Ma chambre donnait sur la plaine, une plaine sans

fin, toute nue, un océan d’herbes, de blés et

d’avoine, sans un bouquet d’arbres ni un coteau,

image saisissante et triste de la vie qu’on devait

mener dans cette maison.

Une cloche sonna. C’était pour le dîner. Je

descendis.

Mme Radevin prit mon bras d’un air cérémonieux

et on passa dans la salle à manger.

Un domestique roulait le fauteuil du vieux qui, à

peine placé devant son assiette, promena sur le

dessert un regard avide et curieux en tournant avec

peine, d’un plat vers l’autre, sa tête branlante.

Alors Simon se frotta les mains : « Tu vas

t’amuser », me dit-il. Et tous les enfants, comprenant

qu’on allait me donner le spectacle de grand-papa

gourmand, se mirent à rire en même temps, tandis

que leur mère souriait seulement en haussant les

épaules.

Radevin se mit à hurler vers le vieillard en

formant porte-voix de ses mains :

« Nous avons ce soir de la crème au riz sucré. »

La face ridée de l’aïeul s’illumina et il trembla

plus fort de haut en bas, pour indiquer qu’il avait

compris et qu’il était content.

Et on commença à dîner.

« Regarde », murmura Simon. Le grand-père

n’aimait pas la soupe et refusait d’en manger. On l’y

forçait, pour sa santé ; et le domestique lui enfonçait

de force dans la bouche la cuiller pleine, tandis qu’il

soufflait avec énergie, pour ne pas avaler le bouillon

rejeté ainsi en jet d’eau sur la table et sur ses voisins.

Les petits-enfants se tordaient de joie tandis que

leur père, très content, répétait : « Est-il drôle, ce

vieux ? »

Et tout le long du repas on ne s’occupa que de lui.

Il dévorait du regard les plats posés sur la table ; et

de sa main follement agitée essayait de les saisir et

de les attirer à lui. On les posait presque à portée

pour voir ses efforts éperdus, son élan tremblotant

vers eux, l’appel désolé de tout son être, de son oeil,

de sa bouche, de son nez qui les flairait. Et il bavait

d’envie sur sa serviette en poussant des grognements

inarticulés. Et toute la famille se réjouissait de ce

supplice odieux et grotesque.

Puis on lui servait sur son assiette un tout petit

morceau qu’il mangeait avec une gloutonnerie

fiévreuse, pour avoir plus vite autre chose.
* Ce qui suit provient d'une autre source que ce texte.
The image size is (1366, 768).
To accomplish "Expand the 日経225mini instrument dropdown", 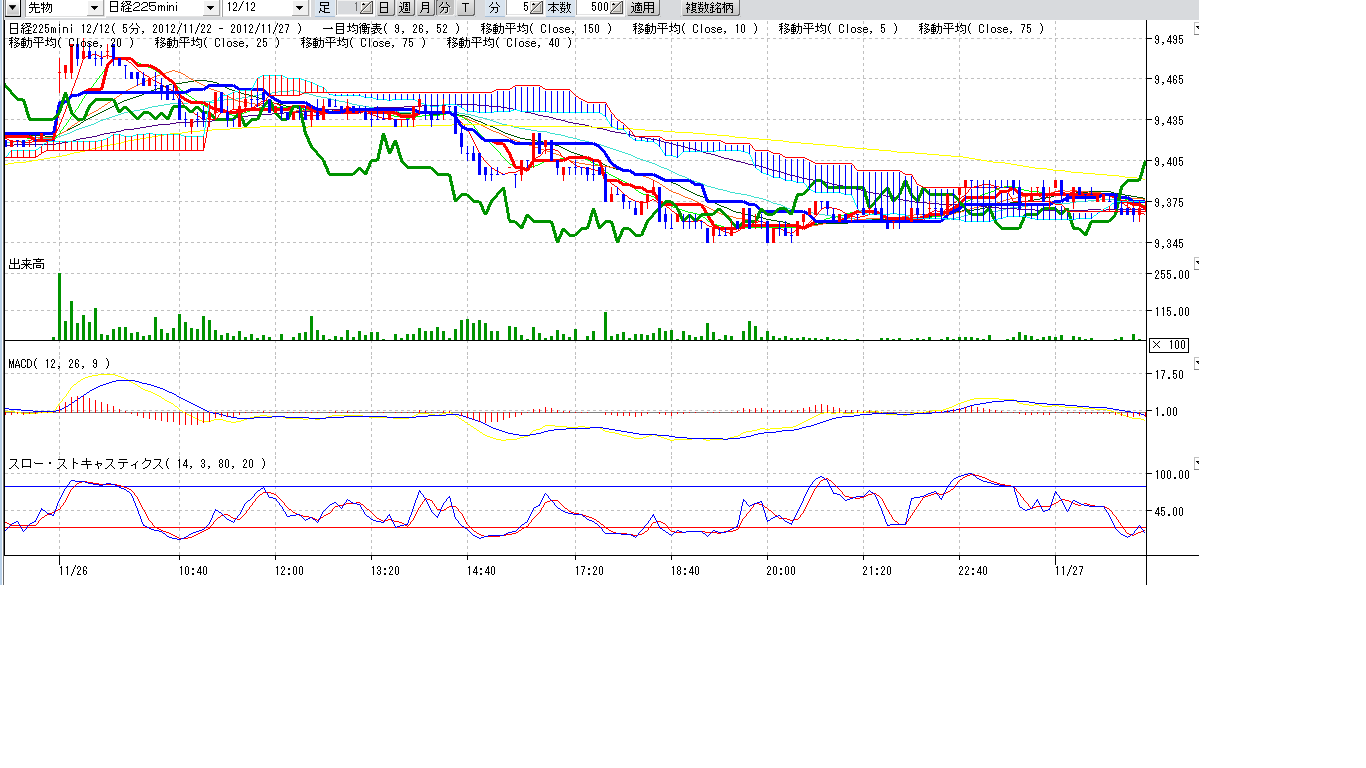I will point(210,8).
Quand arriva le riz sucré, il eut presque une

convulsion. Il gémissait de désir.

Gontran lui cria : « Vous avez trop mangé, vous

n’en aurez pas. » Et on fit semblant de ne lui en

point donner.

Alors il se mit à pleurer. Il pleurait en tremblant

plus fort, tandis que tous les enfants riaient.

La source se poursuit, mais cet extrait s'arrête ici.